Majere Kardeşler ise, Başlangıçlar Serisi için içinde ikizlerin bulunduğu bir macera yazılmak istenmiş olabilir. O kadar da gerekli değildi belki, ama sonuçta Yol Arkadaşları'nın 5 yıl sonra buluşmak üzere verdikleri sözün ardından, bir şeyler yapmaları gerekiyordu. Tass'ın Kenderyurdu, Sturm ve Kitiara'nın Karanlık ve Işık hikayelerini nasıl garipsemiyorsak, ikizlerin Majere Kardeşler adlı macerası için de aynı şey geçerlidir diye düşünüyorum.

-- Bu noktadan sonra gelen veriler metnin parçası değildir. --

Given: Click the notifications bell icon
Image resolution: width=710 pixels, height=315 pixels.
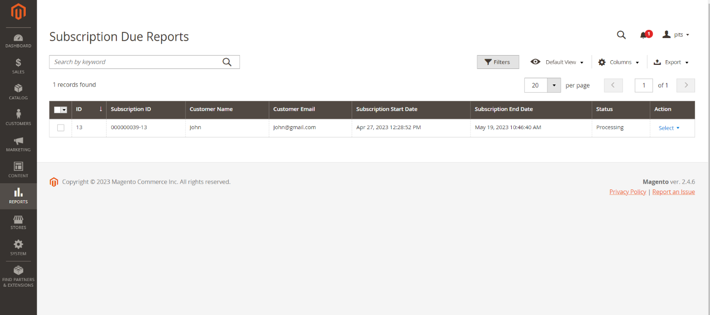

Ayrıca Tass konusuna gelirsek
(ne çok konuya geldim yahu, ama buldum konuşuyorum işte
), Krynn üzerinde birçok çağ var. Ve gelmiş geçmiş en harika kenderin sadece Tass olması beklenemez gibi. Elbette hiçbir kender Takhisis'e kafa tutmamıştır ama, onlar da Krynn üzerinde önemli bir rol oynama haklarına sahiplerdir. Hem zaten bütün kenderler bir yerlerden kuzen değil midir? Yol Arkadaşları'nın torunları süper güçlere sahip olabiliyorsa, Tass'ın kuzenleri de bir yerde önemli rol oynayabilir diye düşünüyorum.